The size of one part of it, the colors, the uses, the context. Change anyone one element of it – big or small – and you start to change the way your brain understands the entirety of whatever “it” is.
At its most basic form, the act of thinking creatively is really that simple. What tends to happen, unfortunately, is we get so wound up about what it is we’re trying to do, or how we don’t have the right resources, or we don’t know the right questions to ask, or we aren’t exactly feeling like “being creative” in the moment, we find ourselves stuck. We put these barriers up ourselves, often consciously but occasionally unconsciously too.
It’s the same with any creative endeavor, or really any endeavor at all. We get so focused on the thought of the act that we end up barricading ourselves off from being able to do it in the first place.
I have, of course, written on this before: to be a creative, do what creatives do.
“Because what is a painter but someone who paints? Or a writer someone who writes?”
Recently I had the chance to hear from author, director, and actress, Miranda July, who echoed this point and reminded me of its importance. July stated: Don’t think of yourself as an artist, just focus on doing the work.
If you get so wound up on the thought of what it’s supposed to mean to be creative, or to be an artist, or to be a writer, you’re distracting yourself from what really matters.

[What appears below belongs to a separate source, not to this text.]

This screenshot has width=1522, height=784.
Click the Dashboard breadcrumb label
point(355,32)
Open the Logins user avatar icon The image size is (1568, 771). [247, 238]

What matters in all of these things isn’t the label, or whether you’re following the right system for doing the thing in order to match the label. What matters is the actual doing of the thing. Coming up with original and valuable ideas by thinking in strange or otherwise unfamiliar ways. Putting the brush to the canvas. Putting the words onto the page.
There are days when I really don’t feel like a writer (most of the time I don’t). But then I look back at the almost decade of writing I’ve done and I realize that, even though I’m not always happy with everything I’ve ever written, I’m still a writer. I put the words onto the page.
The act is what matters. So act. Even if you have to fake it at first.